**WHAT IS REQUIRED**
Only these lines of the data below are wanted: the one with "Given: Click the edit page pencil icon", the one with "Task: Click the 新闻管理 sidebar icon", and any lines between them, each repeated exactly.

**Collected data entries**
################

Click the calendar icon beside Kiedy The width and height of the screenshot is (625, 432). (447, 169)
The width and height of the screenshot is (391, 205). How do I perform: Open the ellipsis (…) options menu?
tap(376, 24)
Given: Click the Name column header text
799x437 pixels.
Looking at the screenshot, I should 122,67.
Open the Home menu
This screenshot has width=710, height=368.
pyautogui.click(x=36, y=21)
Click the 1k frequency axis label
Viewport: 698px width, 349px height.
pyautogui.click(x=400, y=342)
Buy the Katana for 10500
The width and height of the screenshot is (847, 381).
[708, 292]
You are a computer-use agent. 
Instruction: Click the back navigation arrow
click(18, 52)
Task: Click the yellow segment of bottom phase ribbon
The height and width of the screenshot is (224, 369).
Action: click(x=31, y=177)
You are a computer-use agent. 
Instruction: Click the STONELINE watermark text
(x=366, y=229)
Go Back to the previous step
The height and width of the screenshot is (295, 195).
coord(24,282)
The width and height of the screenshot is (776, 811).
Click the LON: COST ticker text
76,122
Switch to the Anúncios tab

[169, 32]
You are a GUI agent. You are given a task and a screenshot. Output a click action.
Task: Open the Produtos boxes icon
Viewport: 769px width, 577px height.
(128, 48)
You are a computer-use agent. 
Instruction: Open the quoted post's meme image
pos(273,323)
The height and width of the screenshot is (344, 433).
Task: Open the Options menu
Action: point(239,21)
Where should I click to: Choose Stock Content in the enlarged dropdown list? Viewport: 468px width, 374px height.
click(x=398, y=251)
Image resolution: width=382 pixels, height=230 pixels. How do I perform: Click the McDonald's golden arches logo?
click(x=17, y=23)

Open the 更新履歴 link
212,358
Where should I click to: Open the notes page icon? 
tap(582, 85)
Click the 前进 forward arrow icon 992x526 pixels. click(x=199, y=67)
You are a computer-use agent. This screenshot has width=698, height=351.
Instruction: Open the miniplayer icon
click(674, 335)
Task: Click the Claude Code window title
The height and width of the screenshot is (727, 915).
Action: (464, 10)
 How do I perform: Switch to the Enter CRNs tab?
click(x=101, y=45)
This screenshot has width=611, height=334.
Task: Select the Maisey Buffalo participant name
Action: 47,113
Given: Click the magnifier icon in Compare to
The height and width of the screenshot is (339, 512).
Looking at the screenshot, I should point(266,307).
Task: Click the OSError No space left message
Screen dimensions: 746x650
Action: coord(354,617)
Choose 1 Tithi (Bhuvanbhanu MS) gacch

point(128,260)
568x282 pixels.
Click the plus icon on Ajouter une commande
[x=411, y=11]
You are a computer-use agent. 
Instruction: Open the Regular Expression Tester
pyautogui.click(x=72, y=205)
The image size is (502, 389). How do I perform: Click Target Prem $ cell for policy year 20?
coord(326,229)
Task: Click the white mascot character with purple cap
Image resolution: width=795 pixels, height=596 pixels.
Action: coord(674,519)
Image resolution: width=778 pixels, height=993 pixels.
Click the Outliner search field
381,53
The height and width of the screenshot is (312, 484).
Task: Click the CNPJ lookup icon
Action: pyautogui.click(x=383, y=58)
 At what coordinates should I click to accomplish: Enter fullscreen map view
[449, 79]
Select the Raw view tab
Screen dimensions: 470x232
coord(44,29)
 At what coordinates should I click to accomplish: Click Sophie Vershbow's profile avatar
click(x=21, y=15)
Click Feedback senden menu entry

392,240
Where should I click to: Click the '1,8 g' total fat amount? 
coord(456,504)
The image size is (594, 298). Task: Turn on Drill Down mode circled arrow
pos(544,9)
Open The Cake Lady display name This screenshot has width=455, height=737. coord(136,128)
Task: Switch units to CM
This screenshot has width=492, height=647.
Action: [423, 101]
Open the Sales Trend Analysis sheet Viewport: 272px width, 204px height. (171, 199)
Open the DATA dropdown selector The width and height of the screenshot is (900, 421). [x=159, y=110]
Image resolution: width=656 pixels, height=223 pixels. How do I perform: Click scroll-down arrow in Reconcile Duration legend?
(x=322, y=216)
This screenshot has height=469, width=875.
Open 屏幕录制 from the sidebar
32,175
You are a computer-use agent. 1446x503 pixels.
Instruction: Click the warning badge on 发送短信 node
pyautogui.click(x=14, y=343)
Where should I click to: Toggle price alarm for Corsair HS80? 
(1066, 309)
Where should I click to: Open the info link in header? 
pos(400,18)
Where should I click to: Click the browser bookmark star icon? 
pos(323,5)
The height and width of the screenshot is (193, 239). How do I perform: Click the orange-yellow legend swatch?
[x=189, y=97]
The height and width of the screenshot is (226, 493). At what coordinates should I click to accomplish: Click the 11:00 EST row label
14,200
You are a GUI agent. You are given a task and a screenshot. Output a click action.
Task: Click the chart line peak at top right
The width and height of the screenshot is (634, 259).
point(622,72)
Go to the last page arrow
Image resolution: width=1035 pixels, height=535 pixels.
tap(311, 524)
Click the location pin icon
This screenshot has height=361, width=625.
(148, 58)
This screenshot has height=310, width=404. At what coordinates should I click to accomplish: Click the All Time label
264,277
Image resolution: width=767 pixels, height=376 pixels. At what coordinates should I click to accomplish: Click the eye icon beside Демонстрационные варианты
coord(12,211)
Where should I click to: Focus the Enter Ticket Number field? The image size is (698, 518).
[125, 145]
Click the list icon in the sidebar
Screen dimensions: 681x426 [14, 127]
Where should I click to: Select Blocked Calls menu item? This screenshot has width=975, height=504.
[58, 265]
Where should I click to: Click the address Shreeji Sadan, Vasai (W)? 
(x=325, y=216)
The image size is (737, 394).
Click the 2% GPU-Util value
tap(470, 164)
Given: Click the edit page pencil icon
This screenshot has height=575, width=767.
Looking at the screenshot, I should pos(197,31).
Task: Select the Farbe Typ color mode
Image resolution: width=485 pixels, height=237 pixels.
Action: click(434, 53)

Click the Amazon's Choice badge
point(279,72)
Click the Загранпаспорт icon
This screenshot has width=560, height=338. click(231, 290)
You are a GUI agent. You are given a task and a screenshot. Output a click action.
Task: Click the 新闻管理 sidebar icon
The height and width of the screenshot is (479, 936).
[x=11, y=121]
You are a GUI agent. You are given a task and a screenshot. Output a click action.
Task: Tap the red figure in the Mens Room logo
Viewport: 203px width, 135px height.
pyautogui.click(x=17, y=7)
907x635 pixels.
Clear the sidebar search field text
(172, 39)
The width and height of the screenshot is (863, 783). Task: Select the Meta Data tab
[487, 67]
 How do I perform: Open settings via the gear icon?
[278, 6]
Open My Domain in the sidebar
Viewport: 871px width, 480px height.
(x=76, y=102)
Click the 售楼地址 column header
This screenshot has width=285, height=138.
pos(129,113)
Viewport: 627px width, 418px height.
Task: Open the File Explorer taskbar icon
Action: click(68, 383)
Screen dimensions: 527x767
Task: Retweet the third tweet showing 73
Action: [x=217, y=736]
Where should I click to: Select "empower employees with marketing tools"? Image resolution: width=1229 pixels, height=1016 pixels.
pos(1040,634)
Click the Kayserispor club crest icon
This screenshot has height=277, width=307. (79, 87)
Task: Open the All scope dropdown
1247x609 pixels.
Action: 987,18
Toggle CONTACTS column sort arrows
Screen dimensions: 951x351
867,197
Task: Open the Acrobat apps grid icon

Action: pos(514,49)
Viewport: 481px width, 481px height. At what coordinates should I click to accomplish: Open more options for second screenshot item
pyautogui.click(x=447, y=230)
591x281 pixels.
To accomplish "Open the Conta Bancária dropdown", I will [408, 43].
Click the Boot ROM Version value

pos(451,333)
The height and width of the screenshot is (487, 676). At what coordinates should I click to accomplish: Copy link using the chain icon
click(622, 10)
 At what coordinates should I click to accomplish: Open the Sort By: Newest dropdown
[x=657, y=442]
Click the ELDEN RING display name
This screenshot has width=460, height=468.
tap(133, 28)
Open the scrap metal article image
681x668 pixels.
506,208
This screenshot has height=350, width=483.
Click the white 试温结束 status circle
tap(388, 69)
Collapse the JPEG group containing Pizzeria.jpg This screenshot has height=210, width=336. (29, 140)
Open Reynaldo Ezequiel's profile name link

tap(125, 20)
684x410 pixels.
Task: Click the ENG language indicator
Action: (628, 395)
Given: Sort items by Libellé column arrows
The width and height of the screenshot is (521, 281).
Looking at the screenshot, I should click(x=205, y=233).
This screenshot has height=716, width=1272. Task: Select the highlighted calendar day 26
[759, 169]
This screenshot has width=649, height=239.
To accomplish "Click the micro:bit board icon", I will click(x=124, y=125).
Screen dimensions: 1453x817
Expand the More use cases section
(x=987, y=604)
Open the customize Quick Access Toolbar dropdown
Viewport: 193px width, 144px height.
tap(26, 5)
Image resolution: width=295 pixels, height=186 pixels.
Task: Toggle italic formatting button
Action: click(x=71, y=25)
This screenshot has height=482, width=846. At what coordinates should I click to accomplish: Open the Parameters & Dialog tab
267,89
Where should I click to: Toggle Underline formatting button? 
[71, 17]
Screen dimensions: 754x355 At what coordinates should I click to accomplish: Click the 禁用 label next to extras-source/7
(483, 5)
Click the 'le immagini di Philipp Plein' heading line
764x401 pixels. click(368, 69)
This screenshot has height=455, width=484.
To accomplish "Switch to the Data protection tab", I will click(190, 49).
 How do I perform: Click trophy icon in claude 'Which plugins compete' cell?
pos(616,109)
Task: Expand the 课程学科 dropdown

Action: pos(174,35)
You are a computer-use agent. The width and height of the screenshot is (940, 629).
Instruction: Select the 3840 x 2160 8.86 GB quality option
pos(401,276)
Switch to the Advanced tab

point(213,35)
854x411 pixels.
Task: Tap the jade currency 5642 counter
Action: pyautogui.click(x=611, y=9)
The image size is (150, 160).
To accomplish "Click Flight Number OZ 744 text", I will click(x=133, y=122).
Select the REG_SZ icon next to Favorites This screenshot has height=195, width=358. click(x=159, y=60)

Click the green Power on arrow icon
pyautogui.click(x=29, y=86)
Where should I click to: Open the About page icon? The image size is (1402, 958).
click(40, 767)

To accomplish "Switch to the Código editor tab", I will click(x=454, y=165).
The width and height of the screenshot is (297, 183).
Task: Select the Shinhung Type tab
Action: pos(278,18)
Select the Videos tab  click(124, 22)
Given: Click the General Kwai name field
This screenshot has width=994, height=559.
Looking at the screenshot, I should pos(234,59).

################

**ANSWER FOR THIS EXERCISE**
Given: Click the edit page pencil icon
This screenshot has height=575, width=767.
Looking at the screenshot, I should pos(197,31).
Task: Select the Farbe Typ color mode
Image resolution: width=485 pixels, height=237 pixels.
Action: click(434, 53)

Click the Amazon's Choice badge
point(279,72)
Click the Загранпаспорт icon
This screenshot has width=560, height=338. click(231, 290)
You are a GUI agent. You are given a task and a screenshot. Output a click action.
Task: Click the 新闻管理 sidebar icon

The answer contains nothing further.